なるしすのブログ

地方の弁護士の日常を,あれこれと書くつもりのブログです。

 よく分からない向井亜紀の怒り

またやったTBSお粗末VTR…向井亜紀激怒(夕刊フジ
http://headlines.yahoo.co.jp/hl?a=20040730-00000015-ykf-ent
http://www.zakzak.co.jp/gei/2004_07/g2004073001.html

 問題のニュースは26日午前零時半(日曜深夜)からの「JNNニュース」。25日の向井さんの講演を取り上げ、「生みの親より育ての親。分娩(ぶんべん)しただけの人が親といえるでしょうか」という発言を放送した。

 この向井発言に、視聴者の一部が猛反発。「『分娩しただけでは、母とはいえない』とは、何てひどい言い方をするんだ」など、多くの抗議が寄せられたという。

 実際の講演では、向井さんが目にした虐待を受けた女の子のエピソードを紹介した上で発言していた。「あの言葉の前には、“虐待の現状を垣間見て”という限定の言葉があり、あの言葉の後には、“その子へ愛情を注ぎ、幸せにしてあげたいという意思がなければならないと思いました”という、述語がつながっていたのです」(HPより)。

 つまり、発言の前後がカットされたため、発言が“独り歩き”してしまったというのだ。

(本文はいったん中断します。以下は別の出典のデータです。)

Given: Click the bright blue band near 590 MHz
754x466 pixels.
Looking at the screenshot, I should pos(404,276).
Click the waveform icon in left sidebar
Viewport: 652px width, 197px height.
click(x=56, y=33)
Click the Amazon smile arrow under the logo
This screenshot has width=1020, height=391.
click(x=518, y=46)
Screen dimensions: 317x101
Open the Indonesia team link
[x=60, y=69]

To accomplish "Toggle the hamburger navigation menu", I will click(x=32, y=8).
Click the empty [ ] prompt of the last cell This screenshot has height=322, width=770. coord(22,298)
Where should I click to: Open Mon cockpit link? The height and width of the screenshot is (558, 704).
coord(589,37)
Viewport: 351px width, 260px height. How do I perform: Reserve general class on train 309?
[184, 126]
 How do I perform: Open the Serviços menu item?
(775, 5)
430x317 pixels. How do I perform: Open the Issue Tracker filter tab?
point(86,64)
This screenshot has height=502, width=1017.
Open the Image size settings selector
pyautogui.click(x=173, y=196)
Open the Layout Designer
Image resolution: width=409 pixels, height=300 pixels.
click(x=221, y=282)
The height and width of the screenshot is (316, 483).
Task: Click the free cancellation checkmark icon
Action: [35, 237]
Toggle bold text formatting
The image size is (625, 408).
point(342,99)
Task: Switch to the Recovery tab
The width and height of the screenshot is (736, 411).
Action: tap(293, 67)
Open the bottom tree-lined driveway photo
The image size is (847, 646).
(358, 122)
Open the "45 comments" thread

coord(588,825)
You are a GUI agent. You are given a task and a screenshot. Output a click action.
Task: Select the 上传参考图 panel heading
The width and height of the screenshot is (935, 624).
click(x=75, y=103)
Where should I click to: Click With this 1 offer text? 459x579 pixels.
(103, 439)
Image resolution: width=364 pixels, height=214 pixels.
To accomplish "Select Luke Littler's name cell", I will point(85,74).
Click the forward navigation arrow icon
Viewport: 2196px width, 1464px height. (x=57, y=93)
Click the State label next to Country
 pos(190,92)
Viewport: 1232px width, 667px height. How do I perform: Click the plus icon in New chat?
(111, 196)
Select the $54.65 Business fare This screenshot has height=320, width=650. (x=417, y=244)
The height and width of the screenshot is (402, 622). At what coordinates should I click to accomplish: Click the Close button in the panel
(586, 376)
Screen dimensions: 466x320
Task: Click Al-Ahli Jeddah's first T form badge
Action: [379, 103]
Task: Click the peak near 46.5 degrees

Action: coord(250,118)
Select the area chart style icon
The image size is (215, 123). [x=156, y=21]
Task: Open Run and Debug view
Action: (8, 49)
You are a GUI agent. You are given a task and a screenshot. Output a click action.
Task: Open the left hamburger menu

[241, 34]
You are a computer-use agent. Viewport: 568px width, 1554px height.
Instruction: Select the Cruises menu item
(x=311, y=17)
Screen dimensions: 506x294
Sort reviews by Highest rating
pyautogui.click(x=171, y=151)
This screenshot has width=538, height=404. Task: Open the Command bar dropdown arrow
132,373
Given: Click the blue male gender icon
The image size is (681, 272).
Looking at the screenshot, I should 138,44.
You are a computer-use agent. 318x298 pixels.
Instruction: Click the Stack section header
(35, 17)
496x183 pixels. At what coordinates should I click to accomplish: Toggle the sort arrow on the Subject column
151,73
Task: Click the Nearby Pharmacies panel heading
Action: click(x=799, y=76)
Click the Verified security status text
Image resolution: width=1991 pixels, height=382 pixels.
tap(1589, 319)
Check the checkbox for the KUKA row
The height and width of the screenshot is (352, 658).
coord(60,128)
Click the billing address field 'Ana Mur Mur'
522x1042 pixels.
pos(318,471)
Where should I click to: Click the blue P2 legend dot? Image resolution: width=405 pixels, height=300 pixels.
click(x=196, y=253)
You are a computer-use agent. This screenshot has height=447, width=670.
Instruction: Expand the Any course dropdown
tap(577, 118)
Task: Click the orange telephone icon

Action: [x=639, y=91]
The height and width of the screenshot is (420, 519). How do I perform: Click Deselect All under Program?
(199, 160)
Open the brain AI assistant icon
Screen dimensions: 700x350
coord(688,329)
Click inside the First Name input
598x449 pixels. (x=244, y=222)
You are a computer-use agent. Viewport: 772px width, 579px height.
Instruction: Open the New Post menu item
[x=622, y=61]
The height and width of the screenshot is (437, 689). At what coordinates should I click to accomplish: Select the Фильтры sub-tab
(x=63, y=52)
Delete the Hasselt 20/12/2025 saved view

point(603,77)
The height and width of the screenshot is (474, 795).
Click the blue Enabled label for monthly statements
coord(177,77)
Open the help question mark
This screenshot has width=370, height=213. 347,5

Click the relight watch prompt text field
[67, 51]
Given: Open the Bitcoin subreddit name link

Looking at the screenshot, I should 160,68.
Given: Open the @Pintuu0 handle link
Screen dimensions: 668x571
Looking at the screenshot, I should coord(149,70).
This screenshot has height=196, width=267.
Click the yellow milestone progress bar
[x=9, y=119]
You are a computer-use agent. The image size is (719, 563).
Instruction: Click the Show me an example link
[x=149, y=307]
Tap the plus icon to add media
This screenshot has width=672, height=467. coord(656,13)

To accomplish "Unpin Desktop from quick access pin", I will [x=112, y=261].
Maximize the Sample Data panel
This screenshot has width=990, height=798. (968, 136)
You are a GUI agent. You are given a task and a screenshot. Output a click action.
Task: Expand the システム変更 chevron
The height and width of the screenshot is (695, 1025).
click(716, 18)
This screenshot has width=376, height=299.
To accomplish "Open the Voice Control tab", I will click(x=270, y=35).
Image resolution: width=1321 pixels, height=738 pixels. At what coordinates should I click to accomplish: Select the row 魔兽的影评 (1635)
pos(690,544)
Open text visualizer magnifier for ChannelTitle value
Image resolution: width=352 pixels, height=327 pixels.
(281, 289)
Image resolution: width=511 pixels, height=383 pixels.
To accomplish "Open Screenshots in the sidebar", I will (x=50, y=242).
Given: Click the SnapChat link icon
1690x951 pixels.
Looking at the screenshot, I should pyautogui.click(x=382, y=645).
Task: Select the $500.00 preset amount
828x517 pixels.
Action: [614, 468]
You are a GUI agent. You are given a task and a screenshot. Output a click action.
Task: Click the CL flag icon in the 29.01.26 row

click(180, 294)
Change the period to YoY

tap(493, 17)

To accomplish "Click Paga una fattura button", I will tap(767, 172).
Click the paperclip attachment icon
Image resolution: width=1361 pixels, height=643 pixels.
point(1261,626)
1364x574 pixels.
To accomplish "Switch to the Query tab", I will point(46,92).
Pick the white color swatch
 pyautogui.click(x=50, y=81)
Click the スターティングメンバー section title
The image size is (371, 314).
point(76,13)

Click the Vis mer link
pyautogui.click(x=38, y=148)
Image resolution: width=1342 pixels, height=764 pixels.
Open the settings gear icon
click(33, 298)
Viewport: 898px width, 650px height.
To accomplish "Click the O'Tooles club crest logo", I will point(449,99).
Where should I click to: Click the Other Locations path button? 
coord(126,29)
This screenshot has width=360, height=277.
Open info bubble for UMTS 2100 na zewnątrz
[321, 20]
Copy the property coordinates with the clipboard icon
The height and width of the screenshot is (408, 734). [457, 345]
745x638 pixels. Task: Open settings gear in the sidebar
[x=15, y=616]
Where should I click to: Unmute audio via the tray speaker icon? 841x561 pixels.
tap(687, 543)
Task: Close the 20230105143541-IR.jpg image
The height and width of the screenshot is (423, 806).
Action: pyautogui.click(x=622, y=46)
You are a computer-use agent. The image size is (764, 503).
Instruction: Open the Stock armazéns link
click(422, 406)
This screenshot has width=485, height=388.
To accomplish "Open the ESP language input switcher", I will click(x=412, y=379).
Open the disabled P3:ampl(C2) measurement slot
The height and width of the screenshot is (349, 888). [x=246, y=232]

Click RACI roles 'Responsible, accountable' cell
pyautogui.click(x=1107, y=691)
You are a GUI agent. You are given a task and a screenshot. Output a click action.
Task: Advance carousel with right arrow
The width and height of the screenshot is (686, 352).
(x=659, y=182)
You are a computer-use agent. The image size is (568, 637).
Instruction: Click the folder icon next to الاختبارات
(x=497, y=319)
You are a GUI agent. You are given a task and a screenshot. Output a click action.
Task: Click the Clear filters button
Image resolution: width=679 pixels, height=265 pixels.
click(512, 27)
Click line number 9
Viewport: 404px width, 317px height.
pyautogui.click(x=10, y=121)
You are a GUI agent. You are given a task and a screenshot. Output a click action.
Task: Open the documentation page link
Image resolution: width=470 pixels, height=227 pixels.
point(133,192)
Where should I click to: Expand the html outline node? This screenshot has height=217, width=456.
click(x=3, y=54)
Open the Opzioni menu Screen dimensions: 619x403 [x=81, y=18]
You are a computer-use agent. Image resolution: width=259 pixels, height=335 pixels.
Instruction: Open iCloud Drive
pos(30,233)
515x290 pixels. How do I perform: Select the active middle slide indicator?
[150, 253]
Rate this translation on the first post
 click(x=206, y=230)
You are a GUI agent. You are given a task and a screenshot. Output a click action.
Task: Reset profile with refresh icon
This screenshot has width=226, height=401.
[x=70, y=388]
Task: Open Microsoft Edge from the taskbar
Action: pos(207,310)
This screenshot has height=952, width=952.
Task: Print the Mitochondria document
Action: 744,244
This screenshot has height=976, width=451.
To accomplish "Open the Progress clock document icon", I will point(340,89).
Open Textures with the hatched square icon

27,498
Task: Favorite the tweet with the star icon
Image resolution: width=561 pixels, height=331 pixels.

 ん〜、向井さんの怒りがいま一つピンときませんね。「生みの親より育ての親。分娩(ぶんべん)しただけの人が親といえるでしょうか」という発言をしたのは事実なわけですよね。その前後の発言を踏まえてみても、結局、向井さんが上記のような発言を、文字どおりの意味で使っていることは明らかなんじゃないですかね。もちろん、TBSは、もっと前後も含めて長い部分を放送すれば良かったのでしょうが、ニュースの時間の都合もあるのだろうから、とりたてて恣意的な編集といいきるだけの根拠にも乏しいように思いますが。勘繰った見方をすれば、視聴者から強い反発が来たので、その責任をTBSに転嫁しているだけのようにも思えちゃいます。
 最近、報道で被害を受けたという訴えが多くありますが、有力政治家や芸能人など、テレビ局から見れば「強者」からの訴えが多いのが気になりますね。そういった「強者」のひとたちは、報道に対してやり返すだけの力やスタッフを有しているし、他のメディアを使った反論なども可能な立場にあることが多いわけです。にもかかわらず、そういった言論による反論や批判を行わず、テレビ局にそのまま怒りをぶつけたり、さらには告訴などといった強行手段をとることが多くなっているように思います。もちろん、間違った報道自体は許されることはありませんが、このような事態が続けば、メディア界自体が過度に萎縮してしまうのではないかとおそれています。